Maître Jacques.

Le local de la confrérie se situe tout au bout d’un réseau compliqué de galeries. Le sol est brillant comme ceux des parking et les murs ont été creusés par des machines puissantes aux mâchoires de titane dans la chair sablonneuse du sous sol parisien. Nul ne saurait dire en apercevant la pyramide de verre en surface l’immensité des structures qui se dissimulent sous les anciennes bâtisses érigées au XII ème siècle qui abriteront

François 1 er puis un peu plus tard le roi Soleil.

Sa forme d’origine s’appuie sur le carré et au milieu de celui ci s’élevait la « grosse tour » qui devait servir à la fois à protéger et probablement plus tard à surveiller aussi bien l’extérieur que l’intérieur de la ville. Historiquement celle ci évoque déjà la présence du futur ministère des finances car elle sert de « coffre fort » royal et en même temps de prison. Ainsi un de ses plus célèbres prisonnier sera le Comte Ferrand, adversaire de Philippe Auguste qui restera emprisonné durant treize années après sa défaite à la bataille de Bouvines.

Puis Paris peu à peu progresse et les environs du Louvre, à l’origine une zone rurale, se peuplent de plus en plus. Un quartier dense s’établit qui fait perdre aux fortifications leur intérêt défensif. Les rois de France qui se doivent de visiter fréquemment Paris établissent peu à peu leur demeure dans le futur musée. Ainsi sous Saint Louis une grande salle à piliers est-elle établit dans les sous sols du château qui existe toujours aujourd’hui .
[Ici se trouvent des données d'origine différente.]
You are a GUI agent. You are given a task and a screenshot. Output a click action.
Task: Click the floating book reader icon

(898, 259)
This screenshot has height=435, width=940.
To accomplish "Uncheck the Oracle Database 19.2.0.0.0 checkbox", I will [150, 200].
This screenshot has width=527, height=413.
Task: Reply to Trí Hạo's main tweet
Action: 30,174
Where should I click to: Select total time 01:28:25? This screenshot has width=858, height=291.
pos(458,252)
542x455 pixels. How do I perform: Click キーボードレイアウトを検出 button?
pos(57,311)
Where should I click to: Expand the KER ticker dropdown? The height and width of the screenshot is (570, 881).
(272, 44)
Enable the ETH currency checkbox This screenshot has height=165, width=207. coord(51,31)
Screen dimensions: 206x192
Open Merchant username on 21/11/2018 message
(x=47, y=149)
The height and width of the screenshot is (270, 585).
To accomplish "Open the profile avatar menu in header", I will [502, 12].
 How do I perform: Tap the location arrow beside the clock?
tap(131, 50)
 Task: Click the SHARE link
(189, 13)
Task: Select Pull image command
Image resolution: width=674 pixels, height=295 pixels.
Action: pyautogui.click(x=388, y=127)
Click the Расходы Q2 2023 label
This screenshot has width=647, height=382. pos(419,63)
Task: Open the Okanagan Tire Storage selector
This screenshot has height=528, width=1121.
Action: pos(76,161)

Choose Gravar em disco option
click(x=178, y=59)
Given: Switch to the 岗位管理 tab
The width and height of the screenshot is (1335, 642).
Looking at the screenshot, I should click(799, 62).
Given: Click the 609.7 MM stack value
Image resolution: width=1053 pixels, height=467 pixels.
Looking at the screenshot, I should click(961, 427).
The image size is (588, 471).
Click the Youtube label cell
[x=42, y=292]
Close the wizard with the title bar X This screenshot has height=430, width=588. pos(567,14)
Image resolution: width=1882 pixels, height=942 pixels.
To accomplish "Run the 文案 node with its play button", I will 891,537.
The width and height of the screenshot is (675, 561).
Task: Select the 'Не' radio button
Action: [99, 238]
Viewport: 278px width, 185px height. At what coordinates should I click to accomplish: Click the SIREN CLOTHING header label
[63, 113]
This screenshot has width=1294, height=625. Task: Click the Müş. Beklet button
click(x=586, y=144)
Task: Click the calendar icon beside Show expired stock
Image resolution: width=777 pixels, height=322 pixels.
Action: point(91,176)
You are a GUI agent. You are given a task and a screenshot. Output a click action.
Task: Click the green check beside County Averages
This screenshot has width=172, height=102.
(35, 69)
C’est à son retour en France, après sa captivité en Espagne suite à la défaite de Pavie ( 1525) que François 1 er décide de transformer le Louvre pour en faire sa résidence principale. L’ancienne construction médiévale sera remise au gout du jour et ce n’est qu’à la fin de son règne que le château sera entièrement reconstruit. Cependant ce ne sera que sous Henri II que les principales modifications seront effectuées.

C’est en piochant sur internet que j’ai glané les quelques informations au dessus car évidemment au moment dans lequel je suis en train d’avancer vers le local technique des maîtres jacques du musée je ne connais que peu de choses de ce lieu ni même en ce qui concerne le job pour lequel j’ai été convoqué.

Un agent de sécurité taciturne marche à mes côtés activant des verrous électroniques avec son badge, nous suivons un itinéraire labyrinthique et soudain j’entends une voix puissante surgir au delà d’un énième virage, puis une silhouette massive, un visage étrange fascinant le regard bleu qui me happe tout entier, me soupèse en une fraction de seconde.

-« Ah c’est toi le nouveau, bienvenue chez les maîtres jacques du palais mon jeune ami « 

Nous nous serrons la main, l’agent de sécurité est remercié poliment et je pénètre dans le local, une pièce de quelques mètres carrés, un peu plus grand qu’une chambre à coucher, avec en son centre une grande table et des chaises, la cafetière posée sur une étagère dans un angle, des tasses, des miettes de pain ou de viennoiserie et au bout de tout cela se confondant dans la pénombre car l’éclairage est chiche , un noir massif qui me regarde tranquillement en portant sa tasse à ses lèvres et à coté de lui presque insignifiant une sorte de copie du personnage de Golum dans le seigneur des anneaux.

« Tiens je te présente tes petits camarades le grand black c’est Odjo et l’autre , zut j’ai oublié, mais non je déconne, c’est Cohen « et il éclate d’un grand rire et les deux autres rient aussi.

Çà commence bien l’ambiance à l’air bonne je me dis.

Martial, c’est le nom que le chef se donne ouvre alors une porte de vestiaire en fer et saisit une ventouse pour déboucher les éviers.

« Tiens voilà ton arme tu l’aimeras plus que ta mère, ta sœur, ta bite  » en imitant le personnage d’un film de guerre américain

Je reçois la ventouse qu’il vient de m’envoyer par dessus la grande table, ouf elle ne m’échappe pas des mains, j’évite le ridicule.

« Aller viens petit Jacques que je te fasse visiter … »

Et c’est alors ce jour là pour la première fois de ma vie et en étant payé que j’ai visité une grande partie du plus beau musée du monde.

Avec tout de même l’ accent porté par Martial sur ce que les gens ne regardent guère: les toilettes des femmes, les toilettes des hommes et c’est en constatant l’état de celles ci que j’ai compris vraiment ce que pouvait être le contraste, pilier élémentaire de toute vocation de peintre.